Rental rates in San Francisco have fallen on an annual basis in each of the past three quarters, and San Jose has registered annual rent cuts in two of the past three quarters. Those performances compare to hikes of roughly 7% or more over much of the previous four years.
Both metros are likely to see annual rent growth return in 2nd quarter 2017. Monthly survey data from Axiometrics, a RealPage company, shows operators in both San Francisco and San Jose raised rents on an annual basis in April and May 2017. However, any increases in 2nd quarter are likely to be modest, far from the robust growth seen throughout much of the current cycle.
Similarly, after a period of cooling, rent growth in Oakland is likely to pick up in 2nd quarter 2017. In turn, the Bay Area region should register one of its best rent performances since at least mid-2016.
In addition to monthly data from Axiometrics, RealPage lease-transaction data shows improved momentum both in terms of new-lease and renewal trade-out in April and May 2017. In those months, new-lease trade-out value increased in each metro, reversing a trend of negative change in San Francisco and San Jose that began at the end of 2016. Renewal pricing, however, remained firmly in positive territory in all three metros throughout the slump.
The different trajectories in new-lease and renewal pricing suggests Bay Area operators overreacted to perceived softening in market fundamentals. Driving this perception was a slowdown in job growth throughout the region and an increase in apartment development activity.
The slowdown in job growth coincided with the declining rent performances in the last half of 2016. Over that stretch, annual job growth measured 2.8% across the region – a solid pace in the national picture, but below the robust growth seen from 2012 through 2015. In those years, the region’s employment base grew 3.7% annually, on average.
Though job growth has continued to slow in 2017, the region’s workforce continues to grow at a faster clip than the national average. Meanwhile, unemployment rates in each metro remain at the lowest levels since the tech bubble of the early 2000s.
Similarly, increasing development volumes appear to have created concern among operators.
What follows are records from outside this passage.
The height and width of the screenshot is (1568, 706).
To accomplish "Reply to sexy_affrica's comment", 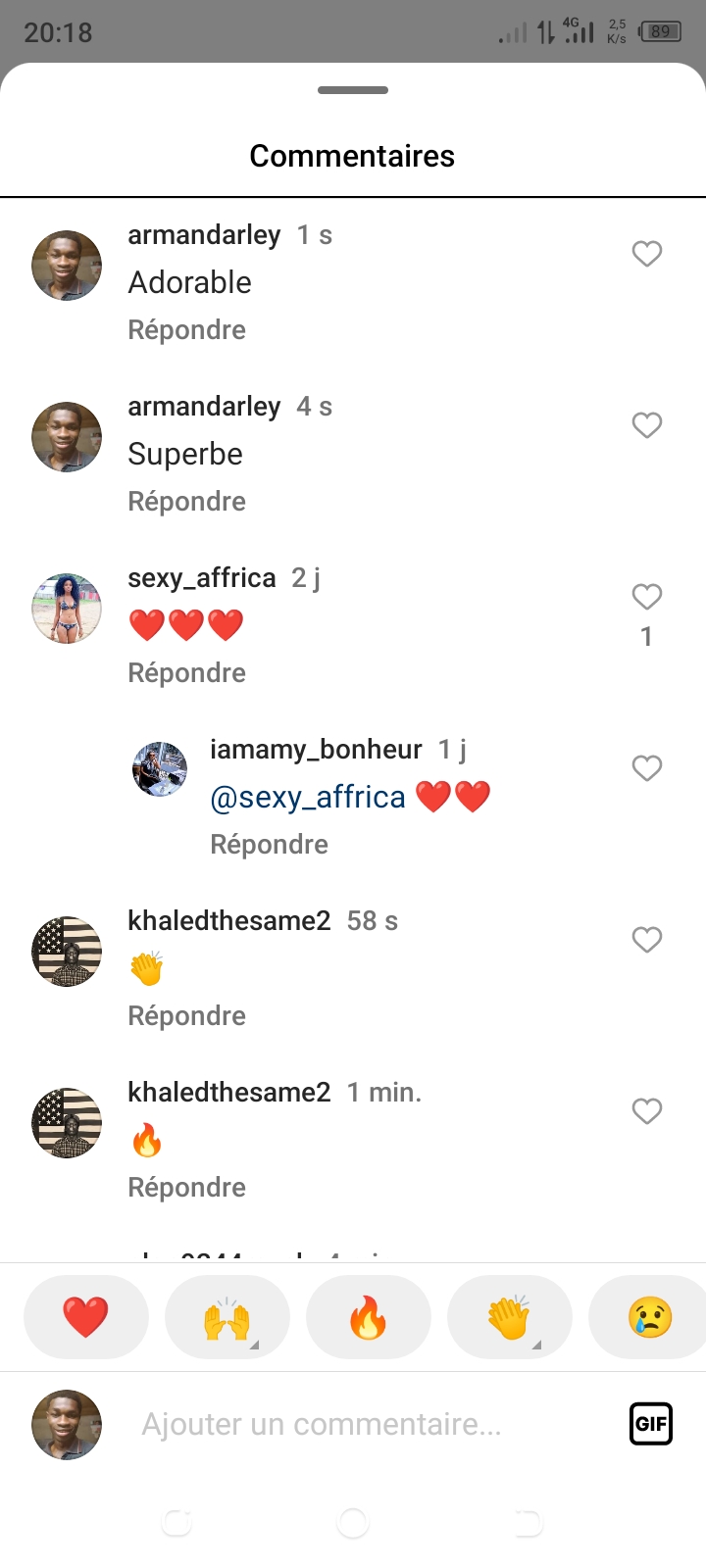I will 186,673.
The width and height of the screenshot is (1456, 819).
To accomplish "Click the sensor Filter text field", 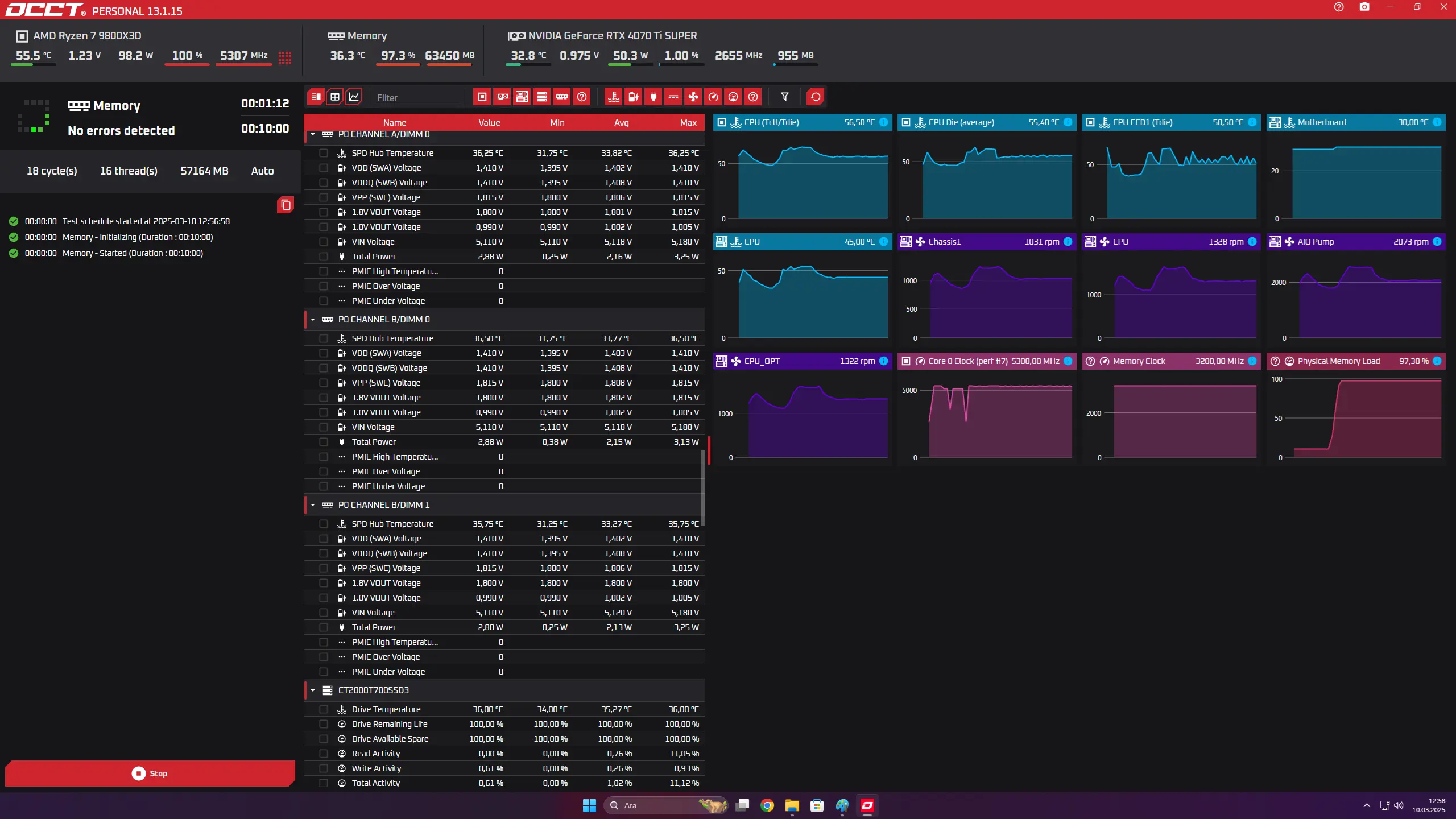I will point(417,98).
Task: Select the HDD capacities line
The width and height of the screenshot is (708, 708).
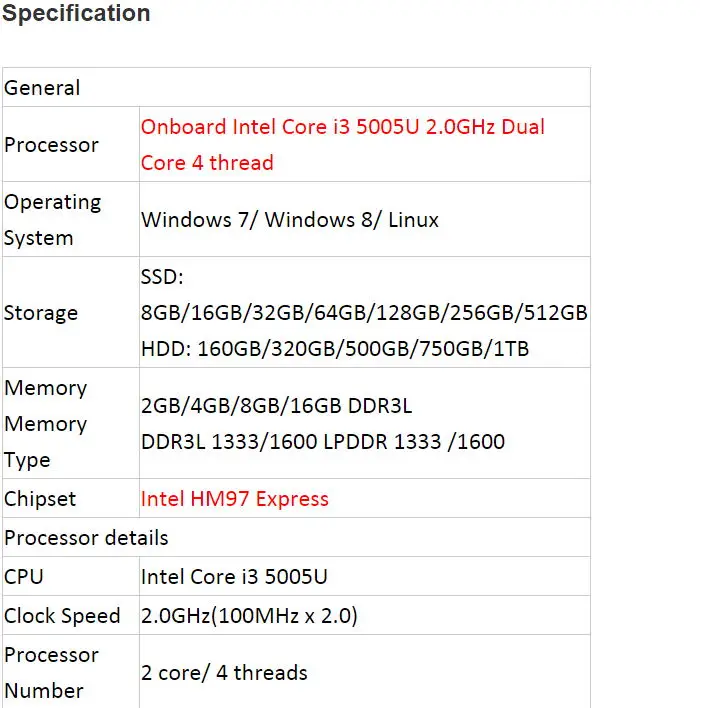Action: click(335, 349)
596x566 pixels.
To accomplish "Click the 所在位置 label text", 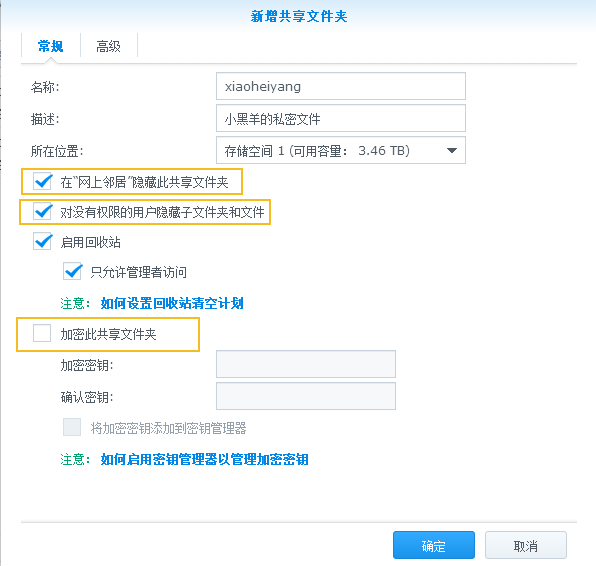I will click(57, 151).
Though annual supply volumes have risen to more than double the region’s long-term average, overall inventory expansion remains manageable at less than 2%. And construction activity remains concentrated in a handful of submarkets, limiting the effect to the market overall.
Going forward, the Bay Area metros are expected to continue to see improvement in rent performances as market conditions remain favorable. However, rent growth is unlikely to return to the robust levels seen throughout much of current cycle.